You can see these first-touch conversions or attributions when you use multichannel analytics. Event source groups allow you to view these conversions and better understand how your ads are influencing actions on your page or website.
To illustrate, it might appear that your Facebook Reach campaign isn’t converting a single customer, but with closer inspection in Facebook Analytics using event source groups, you see that 5% of users who interact with your ads go on to like your posts before eventually filling out a contact form on your website. This data is available on the Funnels tab in Facebook Analytics.
While your Reach campaign shouldn’t necessarily be leading to contacts (make sure you use a Reach campaign to generate an audience for an Engagement campaign that feeds into a Conversion campaign), you can see that it is. If you’ve set up custom events in your Facebook pixel correctly, you’ll be able to see how valuable these contacts are too. Here’s what the Events tab looks like in Facebook Analytics:
#4: Reveal Customer Journey Behaviors
Funnels are super-interesting and useful. They let you drill down into how people flow through your sales and marketing funnel using event source groups. This helps you justify budget on social and make sure you’re hitting people at every stage of the buyer journey.
If you’re not sure which funnels to set up initially, take a look at the Cross-Channel User Acquisition module in the Overview.
When you click on View Full Report, it will generate a funnel based on this module.
If you click the ellipsis icon on the right, you can export any funnel data as a CSV.
#5: Assess User Retention
Event source groups have a role in analyzing user retention and how well your content marketing is performing. On the Retention tab in Facebook Analytics, you can look at the percentage of users retained by your content over a period of time. This is especially useful for making data-driven decisions.
The Retention tab would let you segment your location to the U.S., for instance, and investigate whether your Cyber Monday deals brought in and retained customers of a high value over the last week. The data you gather can help you decide how much to spend on future Cyber Monday ad campaigns and determine whether your holiday shopper audience has a high lifetime value compared to your non-holiday audience.
#6: Use Percentiles to Inform Future Marketing Initiatives
On the Percentiles tab, you’ll get some actionable insights into your brand and various events. I love using this function.
Suppose the Percentiles tab reveals that 75% of users read Messenger conversations from your business. With this data, you can be fairly confident users will read a message in the future.

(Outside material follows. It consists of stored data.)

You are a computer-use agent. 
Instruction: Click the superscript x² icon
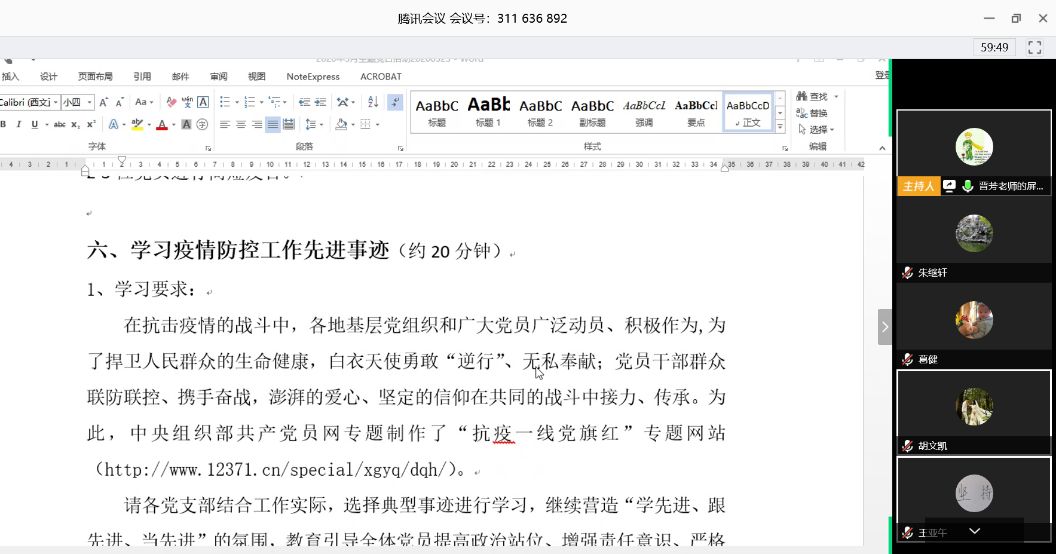point(91,125)
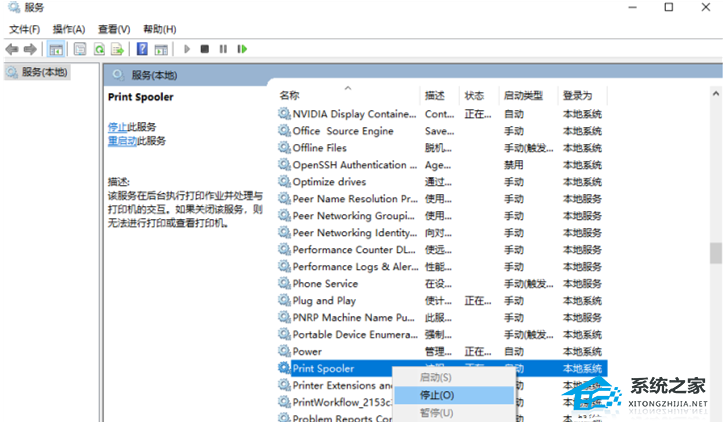Viewport: 723px width, 422px height.
Task: Sort by the 名称 column header
Action: pos(290,96)
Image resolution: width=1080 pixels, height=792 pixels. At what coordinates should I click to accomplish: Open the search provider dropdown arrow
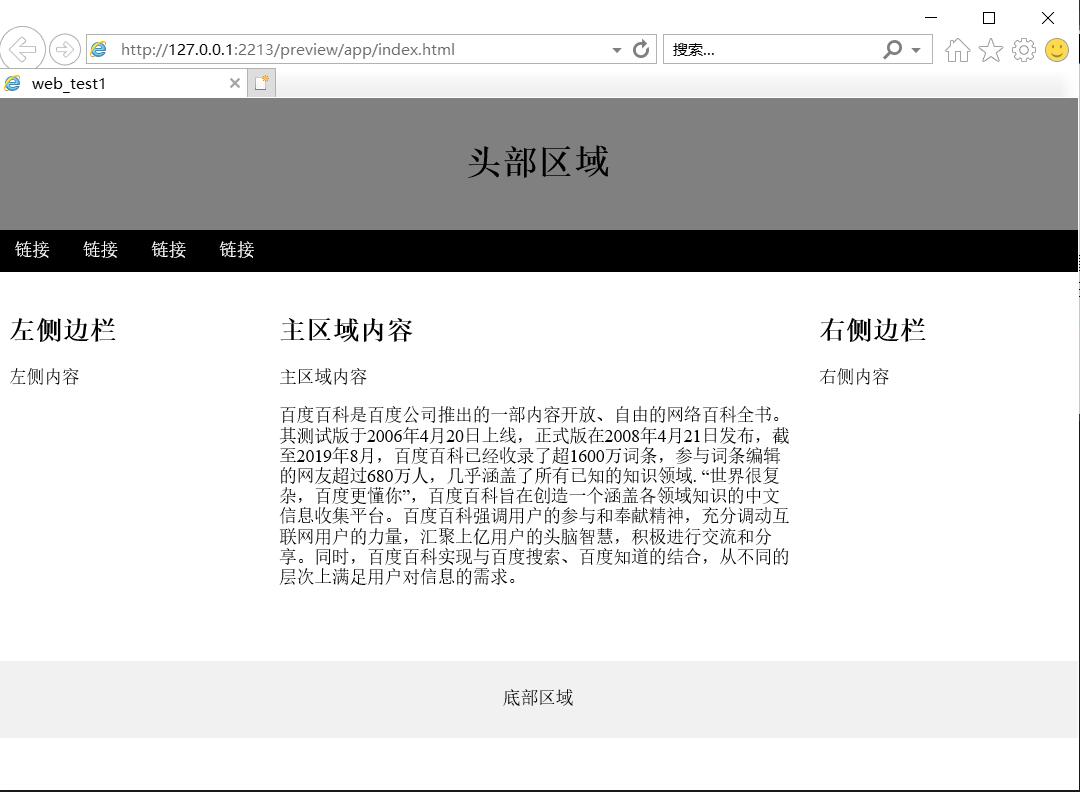914,48
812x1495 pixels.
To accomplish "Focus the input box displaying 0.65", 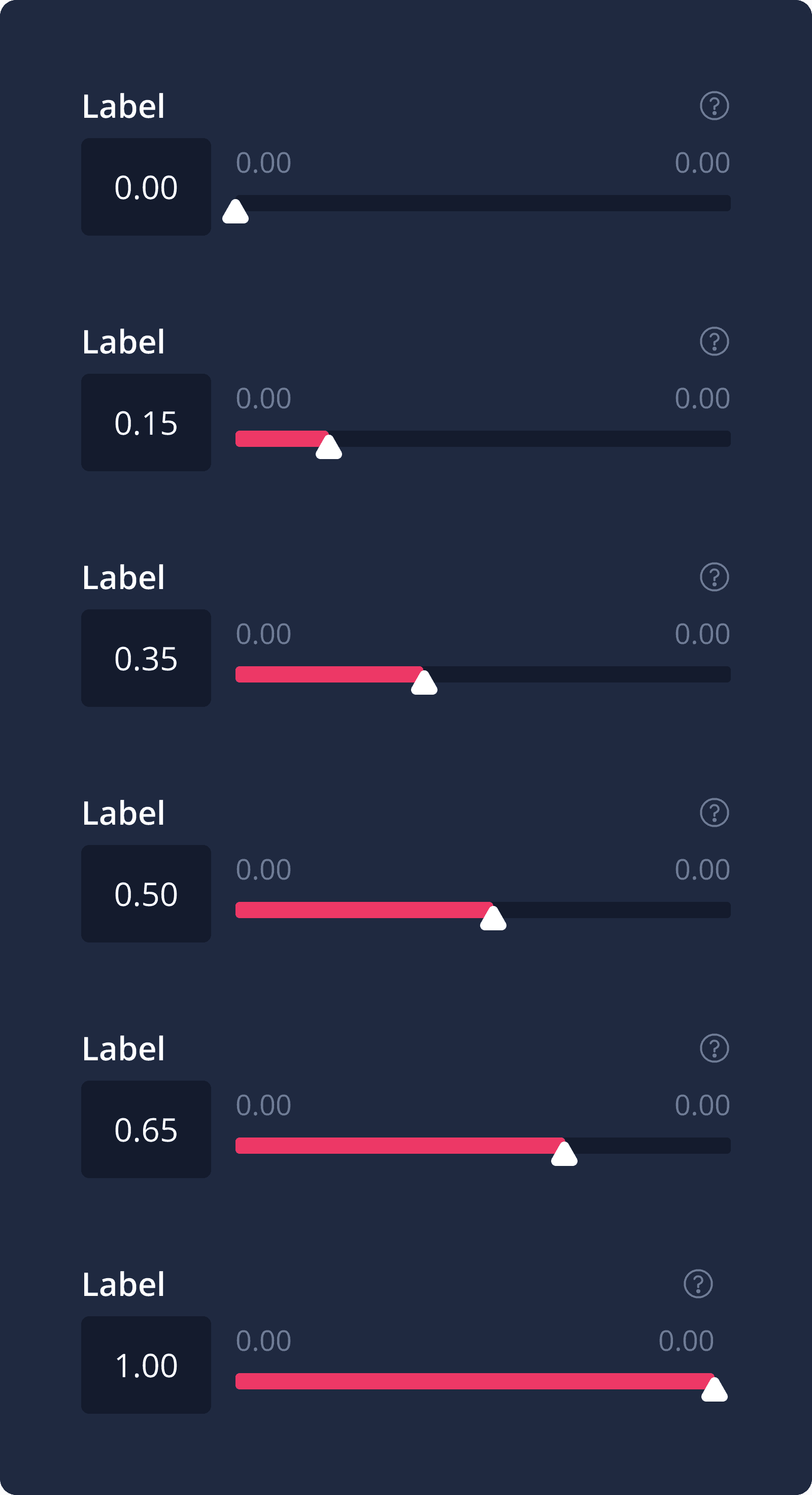I will pos(146,1129).
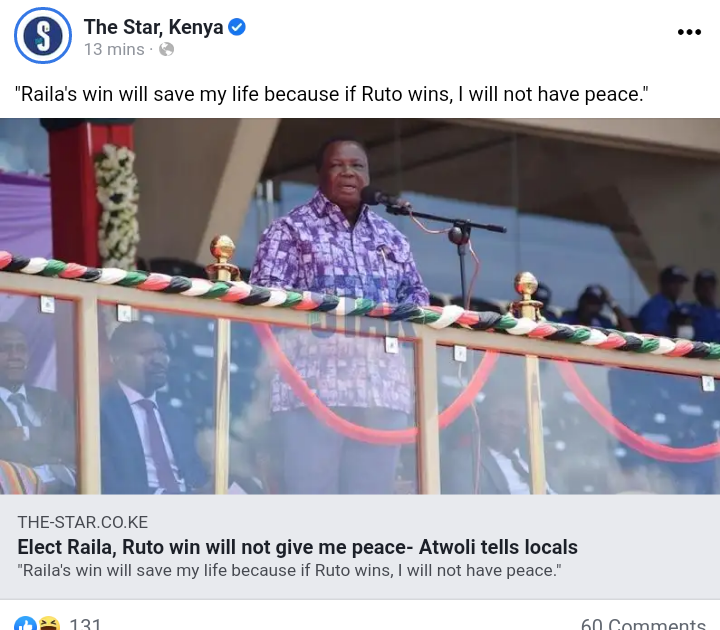
Task: Open the Elect Raila article headline
Action: (x=298, y=547)
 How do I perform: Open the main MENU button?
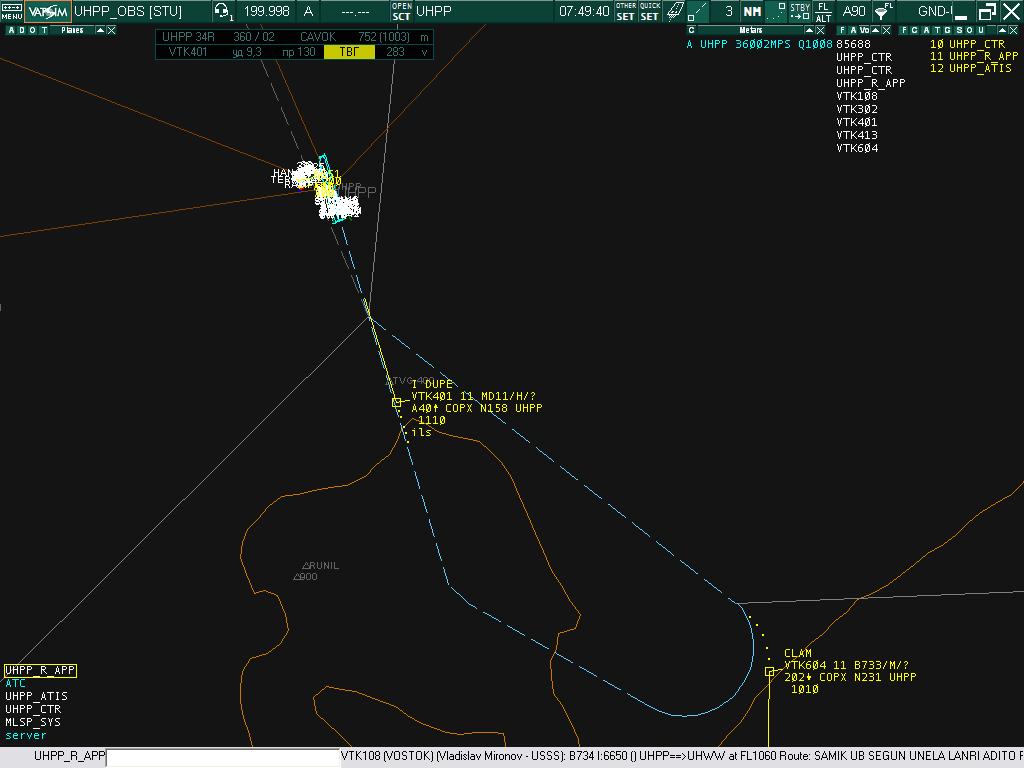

If this stat were 30%, on the other hand, you’d want to reassess what you’re doing and make adjustments if needed. Maybe your Messenger bot is skewing this stat or perhaps you’re messaging too often. Something needs to change.
Event source groups may sound complicated but they’re actually easy to set up. Once they’re in place, you’ll find your Facebook Analytics are supercharged with useful data and you’ll be better able to justify marketing and sales budgets.
They’re also great if you have multiple Facebook pages, particularly Facebook location pages, because they allow you to look at how well your content resonates in different locations. Perhaps you’re pushing into a new location (city or country) and want to look at how people are interacting with your content, as well as how many new people are interacting with your brand from that location.